2.8. In vivo NIR Imaging and Fluorophore Retention
Fifteen athymic female nude mice were inoculated with FaDu cells and allowed to grow tumors as previously described. Mice were divided into three groups and received different treatments. The Ce6-cELP+LED group received an intratumoral infusion of a mixture of Ce6-cELP and IRDye800-cELP, followed by 20 min of 660-nm LED exposure (170 mW/cm2). The Ce6-cELP group was given with the same mixture of Ce6-cELP but did not receive any LED exposure. Finally, the cELP+LED group was infused with a mixture of cELP and IRDye800-cELP (without Ce6) and was then exposed to LED. The mixture of Ce6-cELP and cELP was prepared with a total cELP concentration of 2 mM and a Ce6 concentration of 150 μM. The LED power was consistently maintained at 170 mW/cm2 for 20 min in all of the mice. The mixture of Ce6-cELP and IRDye800-cELP (0.2 nM IRDye800) was injected intratumorally using a motorized microsyringe pump system (Hamilton, Reno, NV) at a rate of 120 μL/min. In order to observe the interstitial diffusion of cELP during CED infusion, the tumor was imaged using fluorescent molecular tomography (FMT) every 5 μL of the infusion and stopped when the entire tumor area was covered. For ensuring consistent cELP gelation and stability, the LED lamp was held ~2cm away from the tumor site on all mice. Simultaneously, a small handheld fan was placed close to the tumor to prevent skin burning due to overheating. Ce6 control group mice were not given LED exposure. All mice were then imaged using a FMT System 2500 LX (PerkinElmer, Boston, MA) and fluorescent intensity within the tumor was quantified using TrueQuant software (PerkinElmer). Imaging was done 0 h, 24 h, 48 h, 72 h and 168 h after administration of the cELP. Retention at a time point was determined by taking the relative ratio of fluorescent intensity value at the time point to the intensity at 0 h.
2.9. In vivo Radionuclide Retention of cELP
Fifteen female nude mice were inoculated and allowed to grow tumors as previously described. Mice were divided into the same three experimental groups as described in Section 2.8, but using 125I-labeled ELP (20 μCi per mouse) instead of fluorophore-labeled ELP. All mice were then measured for 125I radioactivity using an Atomlab 400 Dose Calibrator (Biodex Medical Systems, Shirley, NY). Radioactivity measurements were done 0 h, 24 h, 48 h, 72h and 168 h after administration of the cELP depot. Retention was determined by taking the ratio of 125I radioactivity at each time point to the baseline radioactivity in the mouse at 0 h.

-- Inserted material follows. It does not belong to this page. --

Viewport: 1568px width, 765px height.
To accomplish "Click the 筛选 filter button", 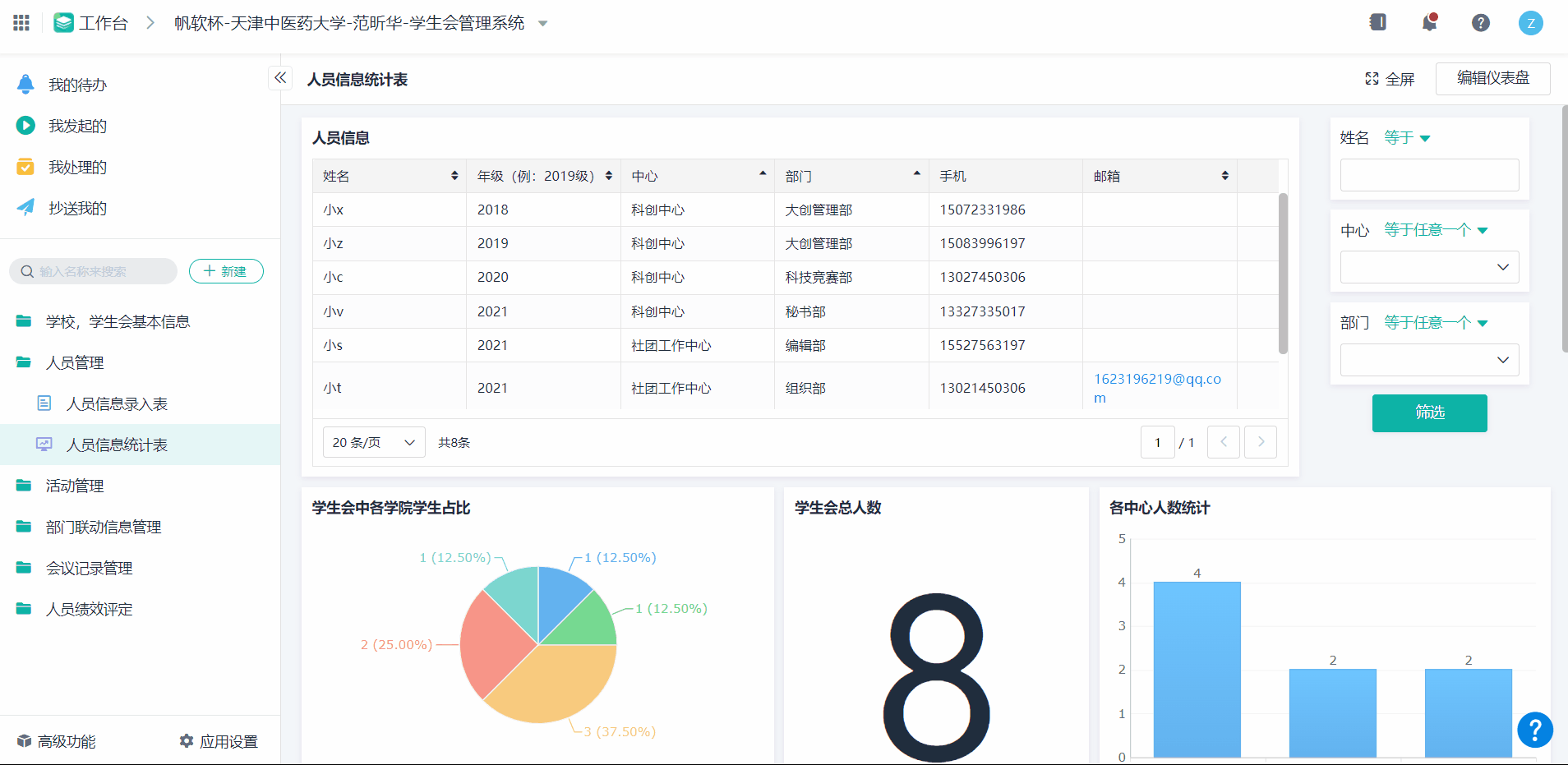I will point(1429,412).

2.10. Biodistribution of [125I]cELP
Mice were intratumorally infused with the same [125I]Ce6-cELP solution as described in section 2.9. At 0, 24, 48 and 72 h after administration, the mouse was dissected and the following organs were harvested: blood, tumor, skin, muscle, thyroid, heart, lungs, liver, spleen, and kidneys. Blood was collected from the orbital socket using glass pipette tips (Denville Scientific, South Plainfield, NJ). Individual organ radioactivity levels were measured using the gamma counter. Biodistribution data were expressed as relative radioactivity in each organ per gram of tissue.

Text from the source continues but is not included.